Task to complete:
Count the lines below that contain the string "height", and reply with only that number.

Exercise materials:
START
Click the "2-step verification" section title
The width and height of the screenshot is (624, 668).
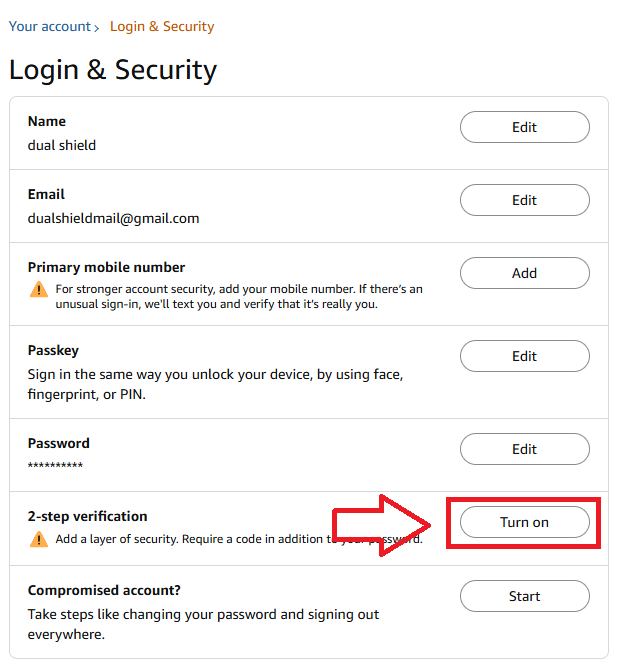[x=87, y=516]
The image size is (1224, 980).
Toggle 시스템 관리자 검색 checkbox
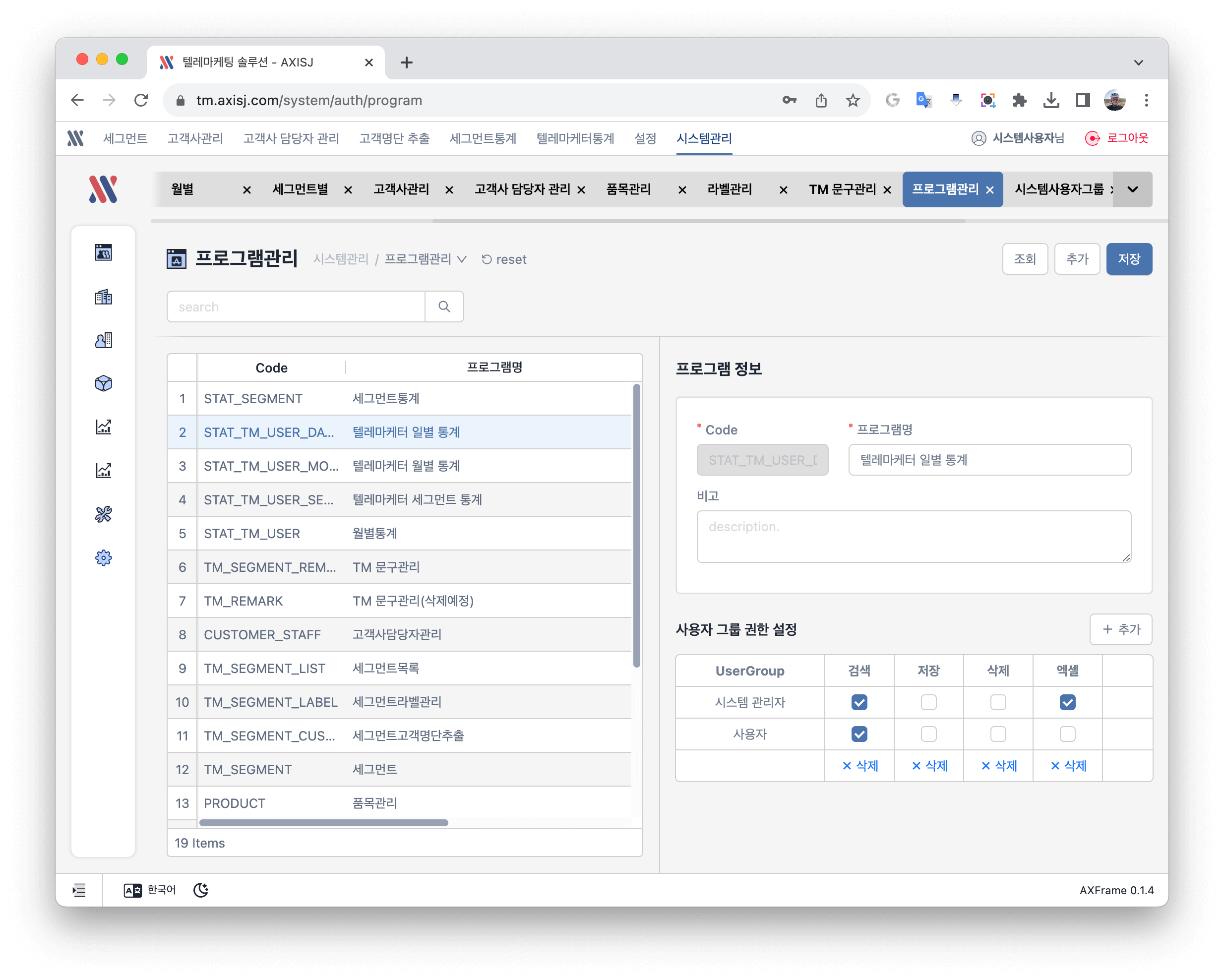pos(858,702)

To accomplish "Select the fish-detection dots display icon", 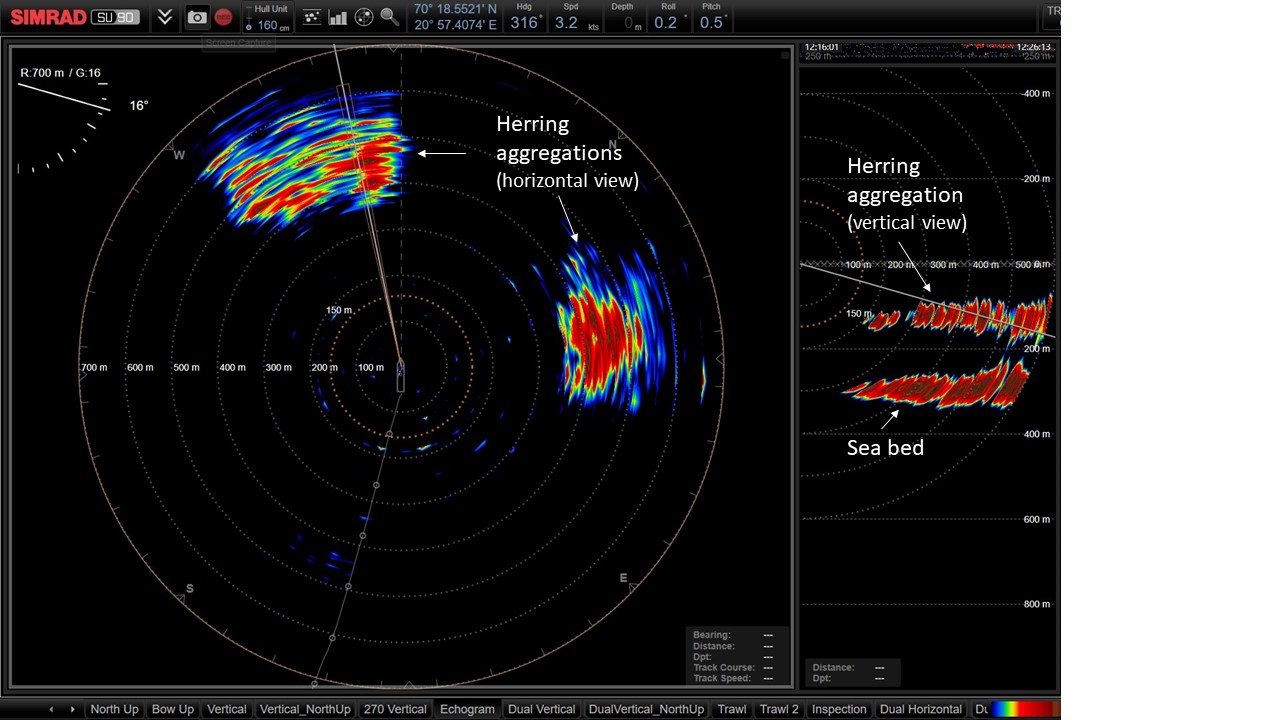I will click(x=311, y=17).

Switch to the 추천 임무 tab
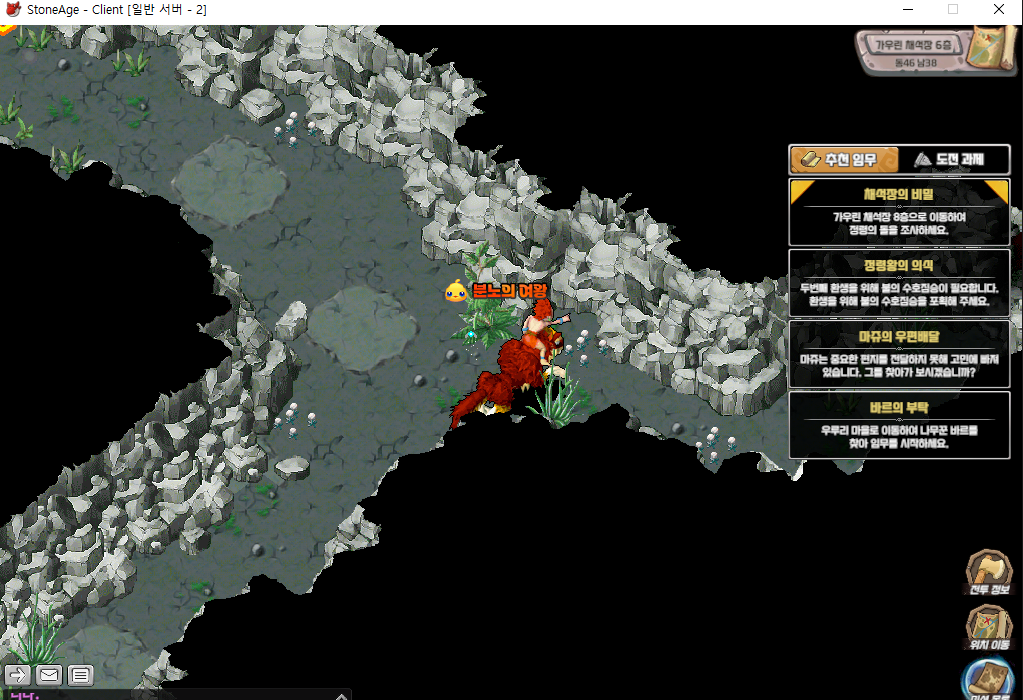(843, 160)
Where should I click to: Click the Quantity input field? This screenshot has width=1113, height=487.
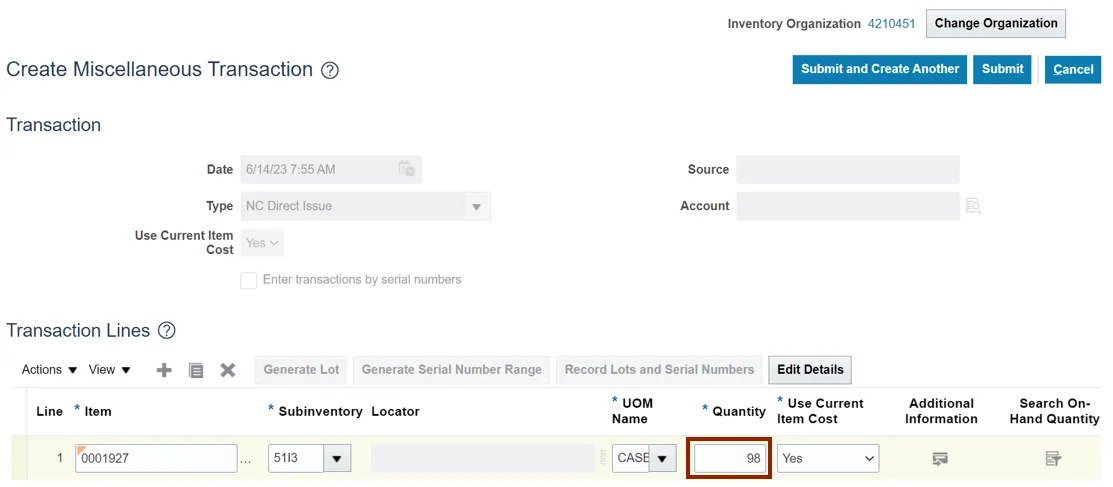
END
Full output:
2